Ruling and opposition lawmakers raised a total of 47.7 billion won ($44 million) in political donations last year with the ruling party drawing more funds than the competition, the election watchdog said Monday.
While the total amount increased by 16 percent from 41.1 billion won in 2009, it came short of the 63.4 billion won collected in 2008 when a nationwide general election was held, according to a 2010 funding disclosure report released by the National Election Commission.
Local elections were held in June last year to pick a total of 3,991 elected officials, including provincial governors, mayors, councilors and education chiefs.
Korea’s political funding law prohibits a company or an organization from making donations to politicians or their aid association, though it allows individuals to donate up to 100,000 won at a time for tax breaks with an annual ceiling of 5 million won.
The 2004 funding law, crafted by incumbent Seoul Mayor Oh Se-hoon, was aimed at improving transparency in political funding that is susceptible to corruption and influence trading for favorable legislation moves.
On average, lawmakers raised 156 million won each, which is about half of the upper cap of 300 million won per legislator, the report said.
Among the top 20 fund-raisers were 16 from the ruling Grand National Party and four from the main opposition Democratic Party. That shows contributors are more willing to donate to the major political parties, which control 171 and 86 seats of the unicameral parliament, respectively.
Rep. Kang Gi-jung of the DP collected the largest contributions with 324 million won in 2010, closely trailed by Rep. Park Geun-hye of the GNP with 323 million won. Park is a front-runner for next year’s presidential race and former head of the ruling party.
The report also revealed that some legislative leaders have accepted contributions from chiefs of corporations and organizations who have an interest in actions taken by the legislature.
For example, several legislators of a parliament committee in charge of land and transport affairs received 5 million won in contributions, the annual limit, from local transportation companies. Those who serve on the health and welfare committee raised money from pharmaceutical and medical firms, according to the report.
Despite the June 2 elections and local economy picking up, fund-raising did not pick up pace last year, which election officials see as aftereffects of a political fund scandal that led to the indictment of six lawmakers.

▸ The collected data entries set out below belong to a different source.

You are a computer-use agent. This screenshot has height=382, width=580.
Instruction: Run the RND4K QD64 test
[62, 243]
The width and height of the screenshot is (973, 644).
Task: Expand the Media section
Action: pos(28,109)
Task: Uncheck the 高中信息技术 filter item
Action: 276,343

The legislators were charged with receiving illegal political funds from an association of private security guards, known as “Cheongmok,” in return for helping pass a bill on expanding their benefits in 2008.
“The raising accomplishments can be seen as an average, compared to 2006 when local elections were held,” Choi Kwang-shik, an NEC official, said. “It may have been affected by decreased small contributions that are usually made at the end of the year to get tax deductions” in the wake of the prosecutors’ probe on lobbying scandals.